What was your writing process like as you wrote the book?
Ridiculously complicated! I have a bad tendency to kitchen-sink my novels: when I write, I get an idea, and I throw it in. When I first turned in A Pixie’s Promise to Dreaming Robot Press, they responded with, “Um, there is WAY too much going on in this book.” They asked me to split the novel into two novels, neither of which would be novel length. That was fine, because they wanted me to use that space to expand and fully develop the plot threads and character arc. I had to sit with this idea for a good month before I finally agreed with them. A Pixie’s Promise turned out really well as a result.
What was the best thing that happened during your promotion of the book?
With A Witch’s Kitchen, my first novel, I really had to do a lot of legwork to promote my novel and get invited to local events and readings. Now that I’m an established author, I’m starting to get invitations out of the blue from schools and bookstores, which is really gratifying. No, I take it back: the best thing by far was the enormous hug I got from one of my young fans at my launch party.

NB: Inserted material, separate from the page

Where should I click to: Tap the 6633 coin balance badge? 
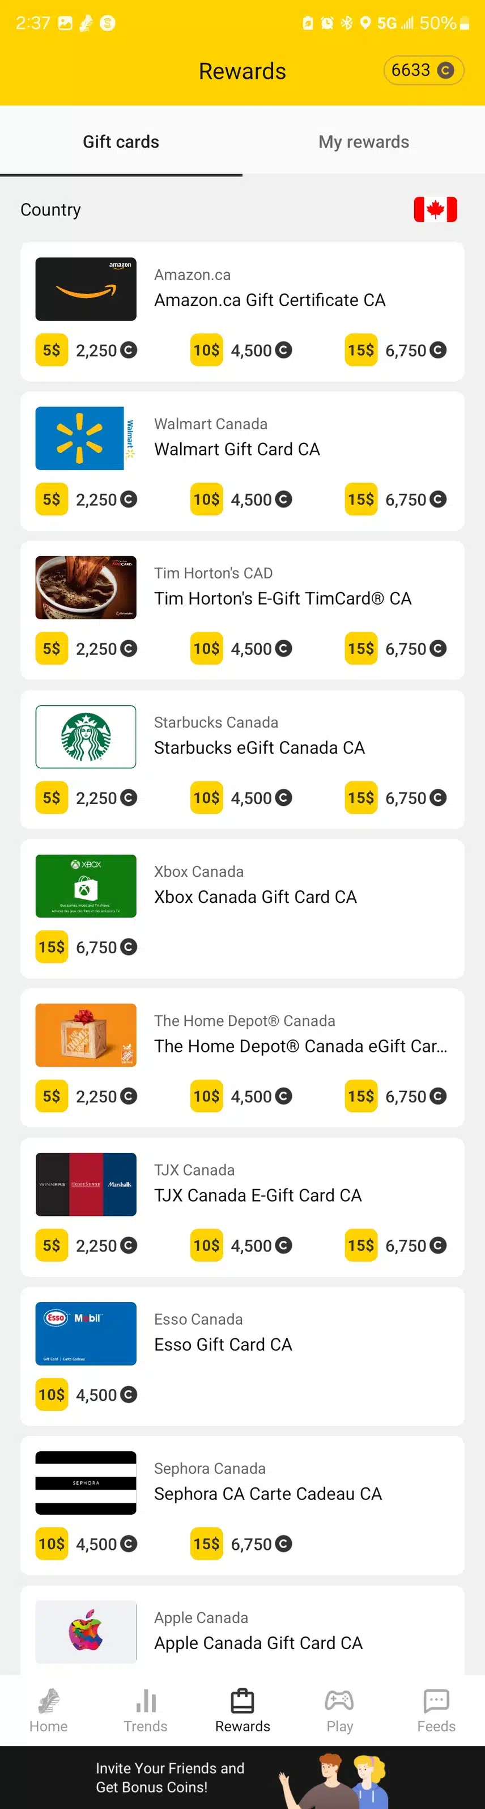pyautogui.click(x=423, y=70)
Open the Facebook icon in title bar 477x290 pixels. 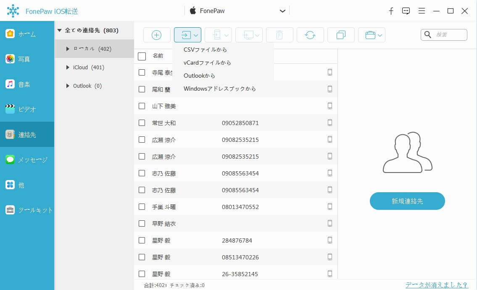(391, 11)
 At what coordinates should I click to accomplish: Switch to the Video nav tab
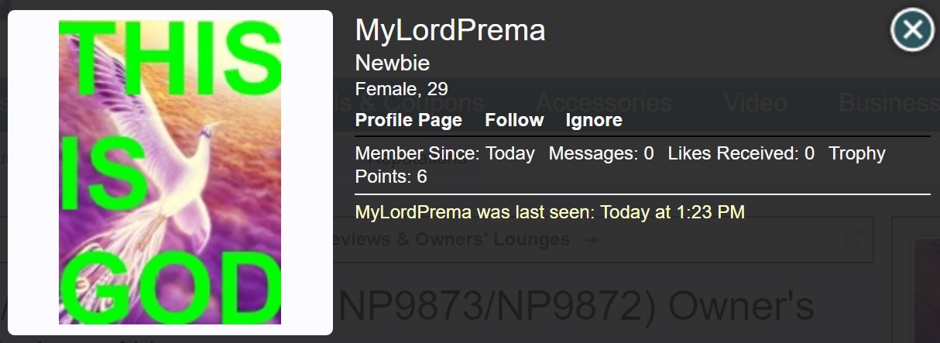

What do you have planned next?
I’m working on finishing book three of my Enchanted Kitchen series, An Elf’s Equations, which was carved out the second half of that first version of A Pixie’s Promise. It’s been very tricky because I had to change protagonists. Petunia’s character arc was largely resolved in A Pixie’s Promise. My publisher pointed out that another character, Sagara, had largely taken charge for the half of the plot that I then set aside. It made logical sense to have Sagara, a math-loving elf, be the protagonist, but I hadn’t really done any of the work to figure out her character. I needed to do that in order to interweave her character arc with the existing plot. Of course, that has required some more changes to the plot. I got a lot of inspiration from an extended trip to Sweden and Finland last summer that I’m also integrating into the setting. It’s been quite challenging, but ultimately, I think it’s going to turn out great. And after that, on to book four with yet another protagonist, which will take place mostly in Atlantis.